Audible also commissioned a German-language adaptation of the same script. Titled Ender's Game/Das grosse Spiel - Das ungekürzte Hörspiel ("The unabridged audio drama"), this adaptation was produced by "Lauscherlounge", directed by Balthasar von Weymarn and performed by a cast of 100 different voice actors including children.

==Translations==
Ender's Game has been translated into 34 languages:

- Loja e Enderit ("Ender's Game").
- Играта на Ендър ("Ender's Game").
- El joc de l'Ender ("Ender's Game"), 2000.
- 安德的游戏 (pinyin：Ān dé de yóu xì) ("Ender's Game"), 2003.
- Enderova igra ("Ender's Game"), 2007.
- Enderova hra ("Ender's Game"), 1994.
- Ender's strategi ("Ender's Strategy"), 1990.
- Ender Wint, De Tactiek van Ender ("Ender Wins", "The Tactics of Ender"), 1989, 1994 (two editions)
- Enderi mäng ("Ender's Game"), 2000.
- Ender ("Ender"), 1990.
- La Stratégie Ender ("The Ender Strategy"), 1996, 1999, 2000, 2001.
- O xogo de Ender ("Ender's Game"), 2011
- ენდერის თამაში (enderis TamaSi) ("Ender's Game"), 2015.
- Das große Spiel ("The Big Game"), 1986, 2005.
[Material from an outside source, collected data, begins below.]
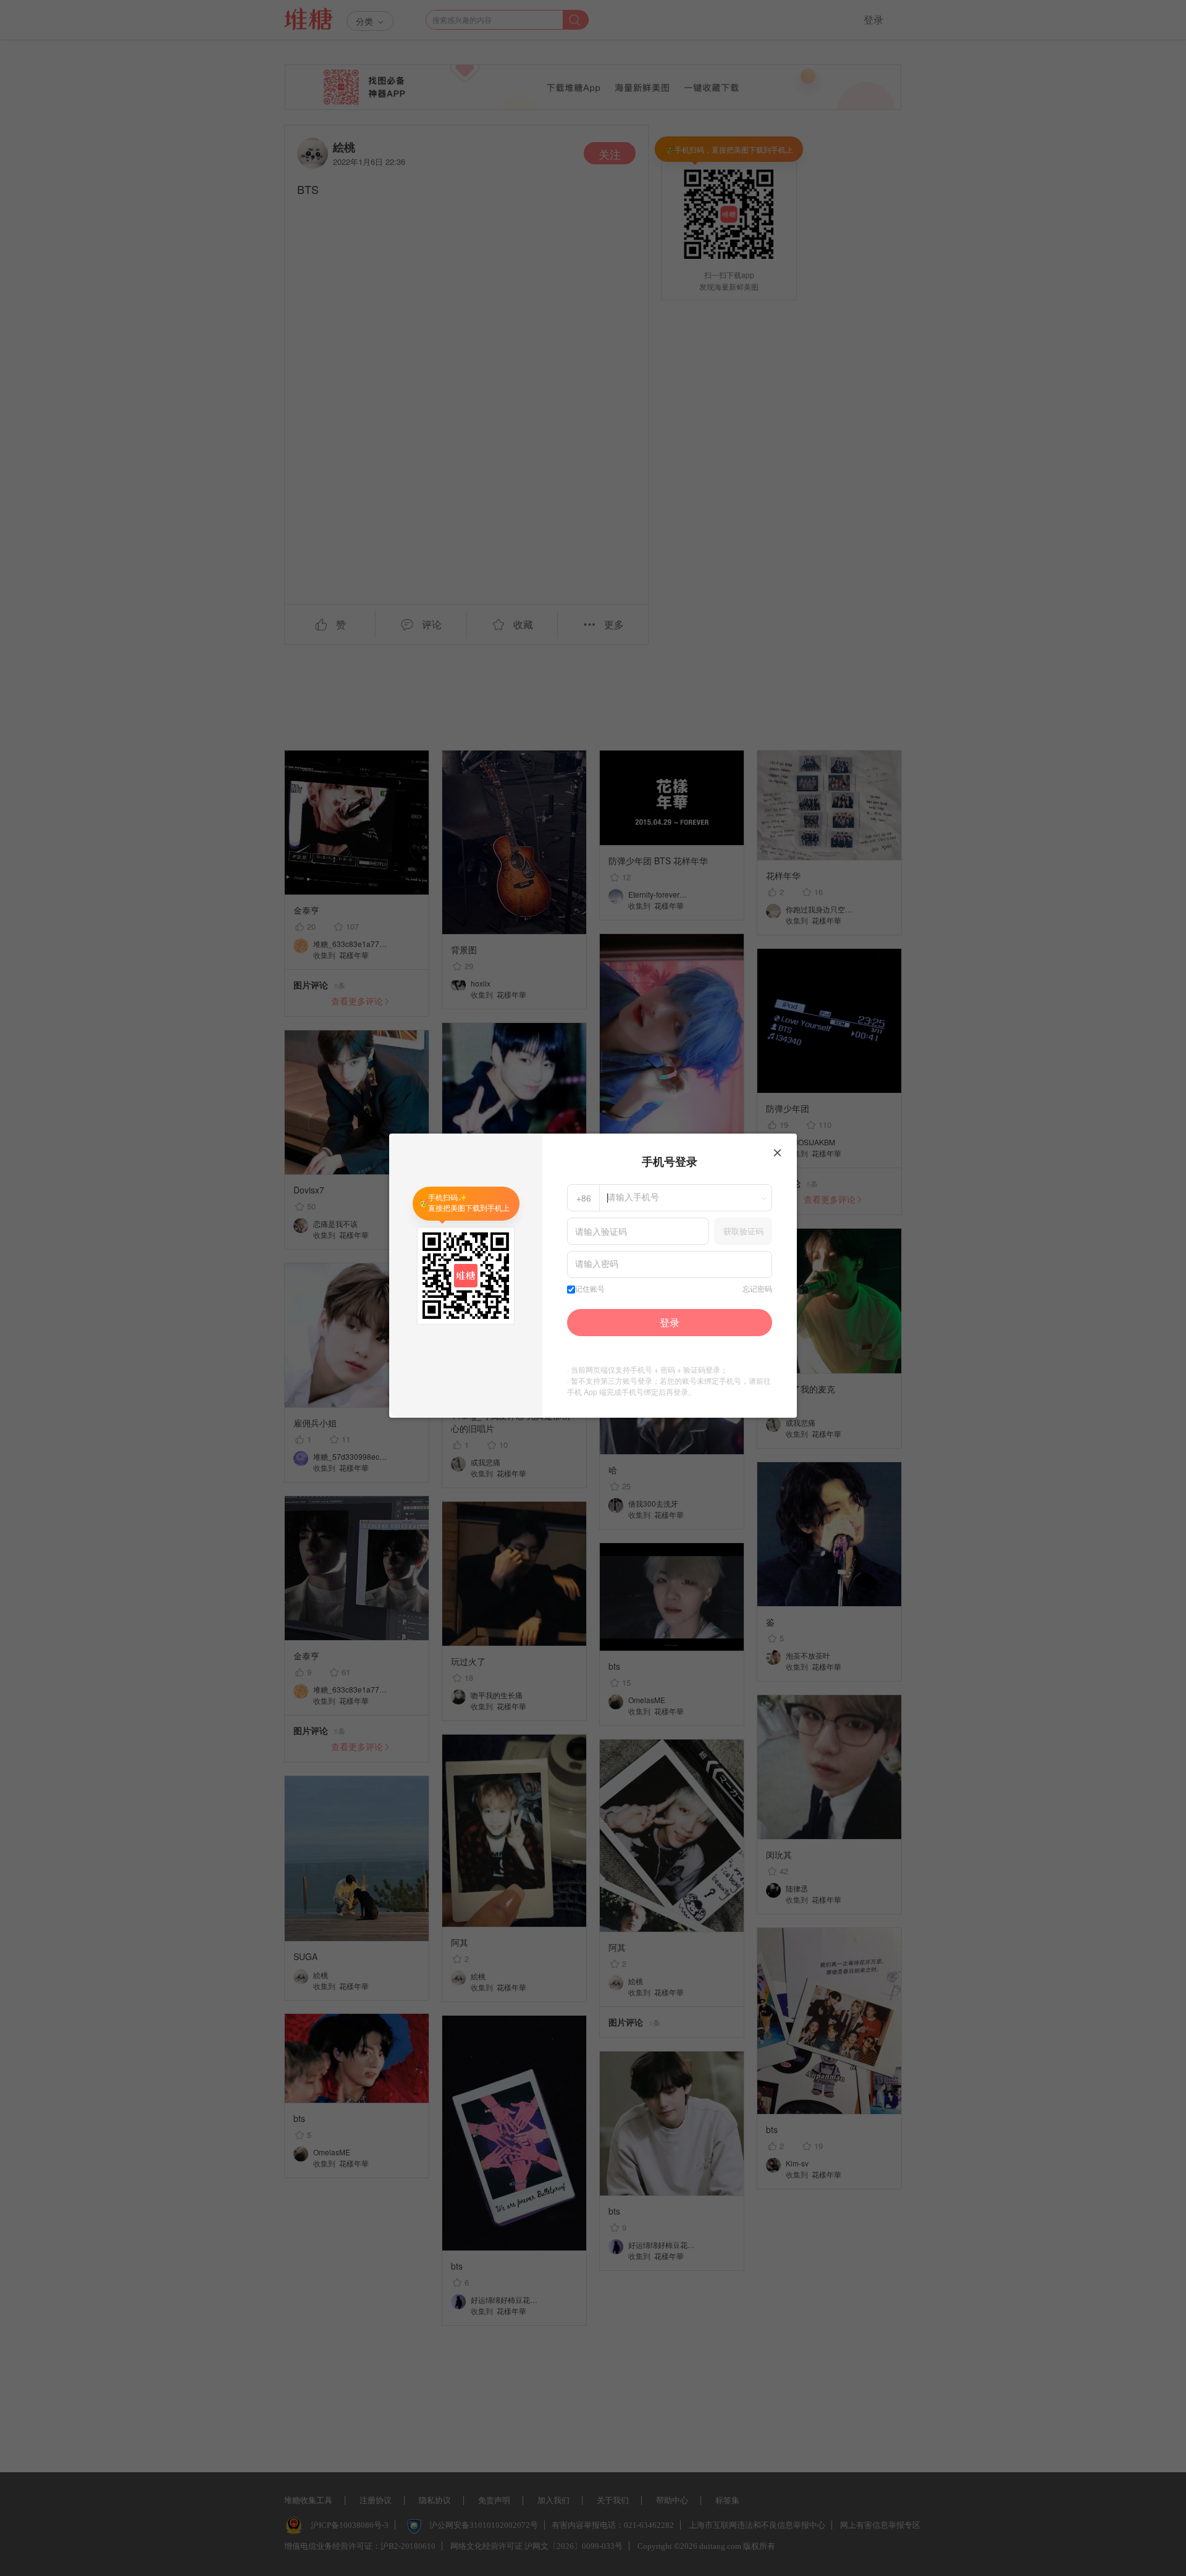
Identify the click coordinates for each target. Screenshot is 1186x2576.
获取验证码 (743, 1231)
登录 (669, 1322)
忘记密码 (757, 1289)
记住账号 (590, 1289)
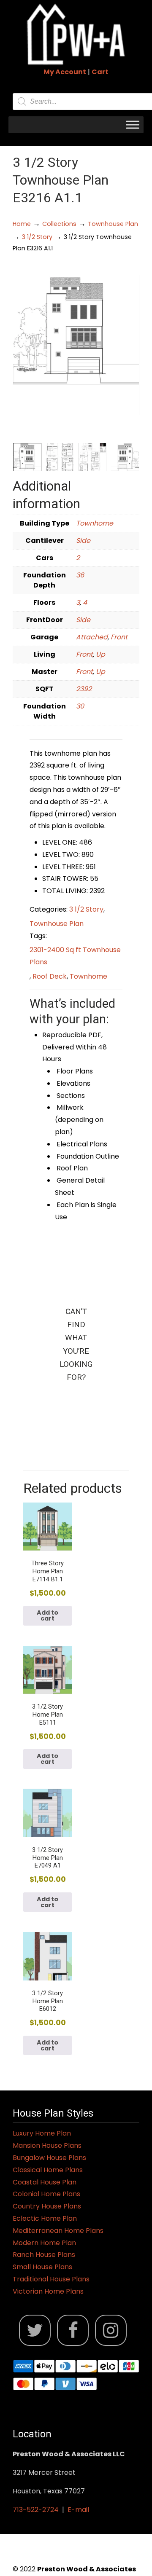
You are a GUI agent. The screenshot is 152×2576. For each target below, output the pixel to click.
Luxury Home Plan (42, 2133)
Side (83, 540)
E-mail (78, 2509)
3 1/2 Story (37, 237)
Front (119, 637)
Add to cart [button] (47, 1615)
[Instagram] (111, 2330)
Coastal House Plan (44, 2182)
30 (80, 706)
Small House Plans (42, 2267)
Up (100, 654)
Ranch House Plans (44, 2254)
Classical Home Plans (48, 2170)
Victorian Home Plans (48, 2291)
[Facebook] (73, 2330)
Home (22, 224)
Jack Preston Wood (76, 34)
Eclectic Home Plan (45, 2218)
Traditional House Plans (51, 2279)
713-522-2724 (36, 2509)
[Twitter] (35, 2330)
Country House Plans (47, 2206)
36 (80, 575)
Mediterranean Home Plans (58, 2230)
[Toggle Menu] (132, 125)
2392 (84, 689)
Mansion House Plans (47, 2145)
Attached (92, 637)
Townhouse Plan (113, 224)
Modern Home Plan (44, 2243)
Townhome (94, 523)
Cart (100, 72)
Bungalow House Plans (49, 2158)
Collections (59, 224)
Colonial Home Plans (46, 2194)
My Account (64, 72)
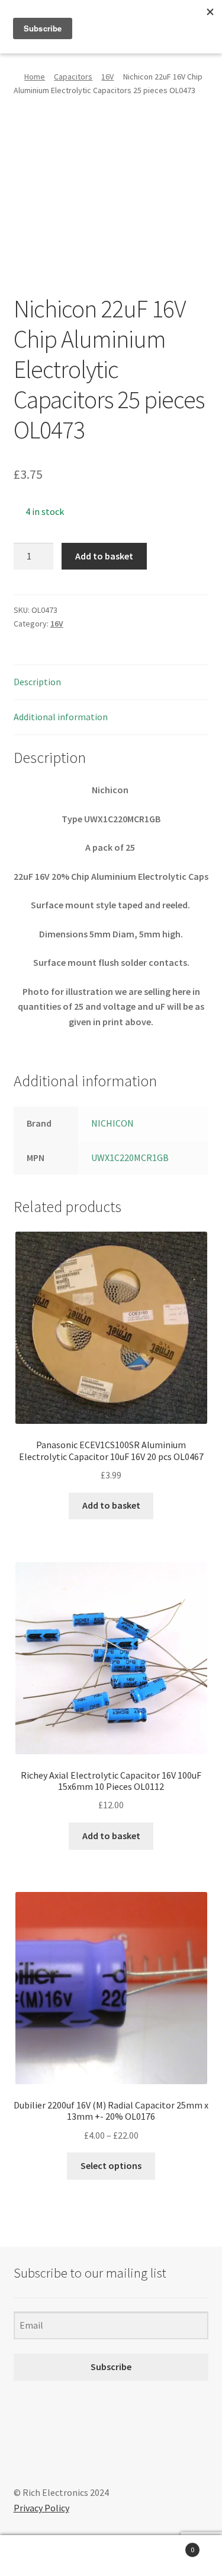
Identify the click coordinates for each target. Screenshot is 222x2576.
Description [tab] (37, 682)
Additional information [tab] (61, 717)
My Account (37, 2556)
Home (34, 76)
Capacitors (73, 76)
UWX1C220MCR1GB (130, 1157)
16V (107, 76)
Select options (111, 2165)
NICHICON (112, 1123)
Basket (171, 2545)
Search (111, 2556)
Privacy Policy (41, 2508)
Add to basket (104, 556)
- Το παιχνίδι του Έντερ (Tǒ pehníthi too Ender) ("Ender's Game"), 1996.
- המשחק של אנדר (Ha-Misḥaq šel Ender) ("Ender's Game"), 1994.
- Végjáték ("Endgame"), 1991.
- Il gioco di Ender ("The Game of Ender").
- エンダーのゲーム (Endā no Gēmu) ("Ender's Game"), 1987.
- 엔더의 게임 (Endeoŭi Geim) ("Ender's Game"), 1992, 2000 (two editions).
- Endera spēle ("Ender's Game"), 2008.
- Enderio Žaidimas ("Ender's Game"), 2007
- Enders spill ("Ender's Game"), 1999.
- بازی اندر (Bazi ē Ender) ("Ender's Game"), 2011
- Gra Endera ("Ender's Game"), 1994.
- O Jogo do Exterminador ("The Game of the Exterminator") (Brazil).
- O jogo final ("The Final Game") (Portugal).
- Jocul lui Ender ("Ender's Game").
- Игра Эндера (Igra Endera) ("Ender's Game"), 1995, 1996, 2002, 2003 (two editions).
- Enderjeva igra ("Ender's Game"), 2010.
- Eндерова игра (Enderova igra) ("Ender's Game"), 1988.
- El juego de Ender ("The Game of Ender").
- Enders spel ("Ender's Game"), 1991, 1998.
- เกมพลิกโลก ("The Game that Changed the World"), 2007.
- Ender'in Oyunu ("Ender's Game").
- Гра Ендера ("Ender's Game"), 2013.
- Trò chơi của Ender ("Ender's Game"), 2014.